Alice James (b. 1848) was the younger sister of novelist Henry James and philosopher/psychologist William James. The fact that it is easiest to describe who she is in relation to the famous men in her life pretty much sums up the difficulty in being Alice. A younger sister with a brain and potential who was coddled, smothered and groomed to be dainty, delicate, and above all pure.
This biography starts with Alice’s parents and their odd ideas on childhood and parenting and then moves through Alice’s childhood where the boys of the James family (William, Henry, Bob, and Wilkie) had their education prioritized with little thought to Alice’s future. The reader then learns about Alice’s bouts with nervous illness, her friendships, and her growing restlessness. Alice never married, but had a “Boston marriage” with her friend Katherine Loring. There is speculation as to whether Loring and James were simply close friends or had more of an intimate connection (I’m on team queer Alice). Alice cared for her father after her mother’s death and soon after her father’s death she traveled to England to live near her brother, Henry. Strouse extends Alice’s biography past her death and discusses the publication of Alice’s diary and the editorial changes made throughout the years.
I’ve always been intrigued by Alice James. I’ve read bits and pieces through the years about her and those descriptions of Alice rested on her relationship with her brothers, her spinsterhood, and her rumored hypochondria. After reading Strouse’s biography, I’m aware that her physical and psychological issues were much more complex. Strouse reports the various diagnoses given to Alice throughout her life (both physical and psychological) but doesn’t spend time trying to land on a precise cause for Alice’s frequent bouts with illness. In fact, what I enjoyed most about Strouse’s writing is that she situates Alice within the cultural context of Victorian-era America. Woman’s education, suffrage, and healthcare are all discussed in this biography and that macro view of history helps the reader to understand Alice.

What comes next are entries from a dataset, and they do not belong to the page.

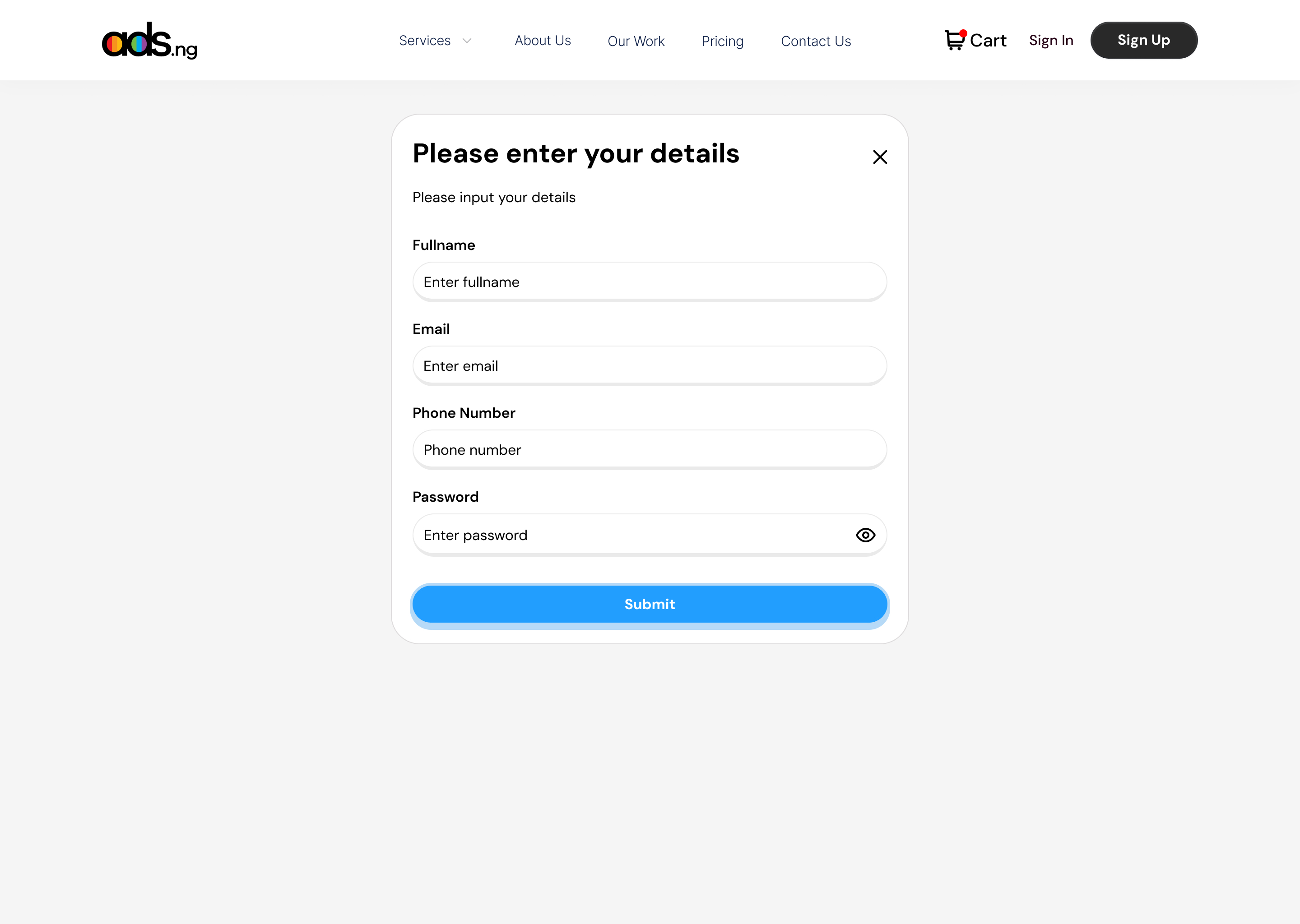Screen dimensions: 1300x924
Task: Toggle password visibility eye icon
Action: 865,536
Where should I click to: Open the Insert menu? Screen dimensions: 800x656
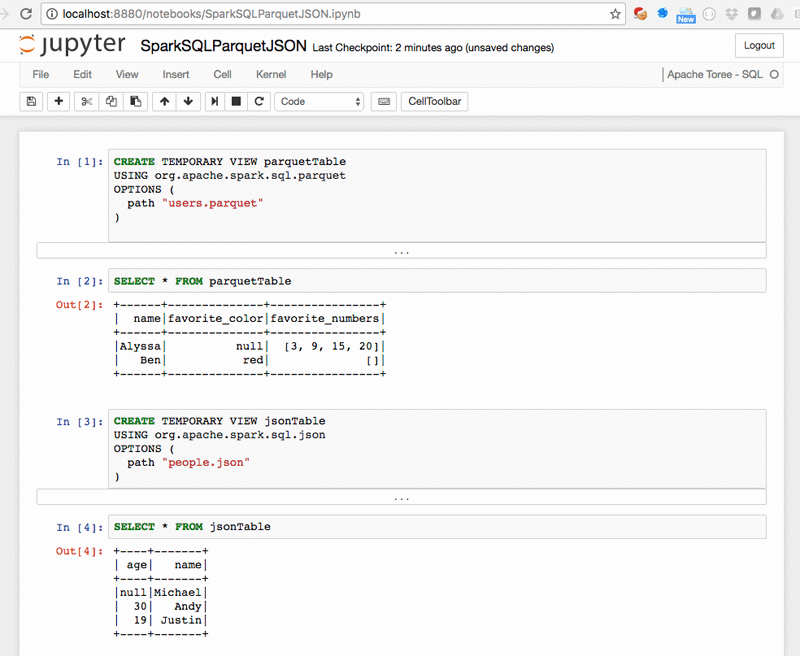(x=176, y=75)
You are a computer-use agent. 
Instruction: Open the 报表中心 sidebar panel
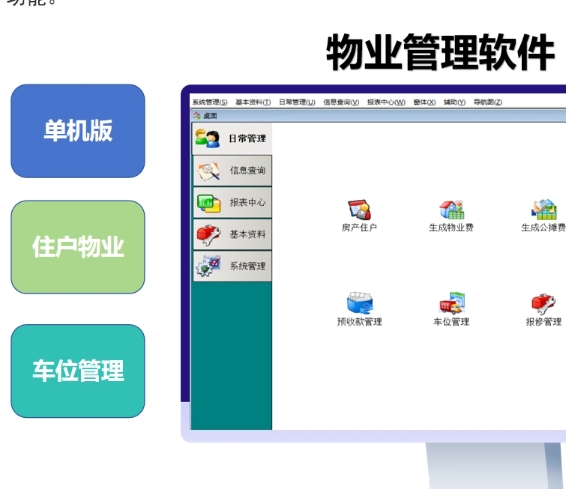[232, 202]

One example is Strouse’s explanation of illness in the Victorian-era:
“The symptoms that led Alice to seek treatment from Dr. Taylor were never mentioned. Certainly she was ‘delicate’ — easily excited, high-strung, ‘nervous.’ But that was the way middle-class Victorian young ladies were supposed to be. With its range of meanings, from refined, sensitive, subtle, and gentle to sickly and frail, the word delicate described the mid-Victorian ideal of beauty: a graceful languor, pallor, and vulnerability – even to the point of illness – were seen as enhancing the female form. ‘Refinement’ drew attention away from the base, ordinary body; illness delicately drew it back.”pp. 100-101.
Strouse also includes a note about one Victorian doctor’s popular rest cure:
“Mitchell’s rest cure removed the patient from her family and put her to bed. There, she was fed (often to excess), massaged, read to, helped to sit up, turn over, bathe, and urinate. Under this infantilizing regime, Mitchell’s patients generally gained weight and lost their neuroasthenic pallor.”p.105
These rest cures were further seen as dependent on the strength and forcefulness of the male doctor to ensure that there were no women who enjoyed being separated from household duties and child care. Women were isolated, infantilized, force-fed, and trivialized until they were able to suppress high-strung emotion, energy, and nerves. That certainly increases the horror of books like The Yellow Wallpaper.
Reading about Alice James has intrigued me and I’m eager to get a copy of her journals to read and I’d also like to explore some more books on women’s healthcare (spoiler alert: it still sucks), education, and political involvement from this time.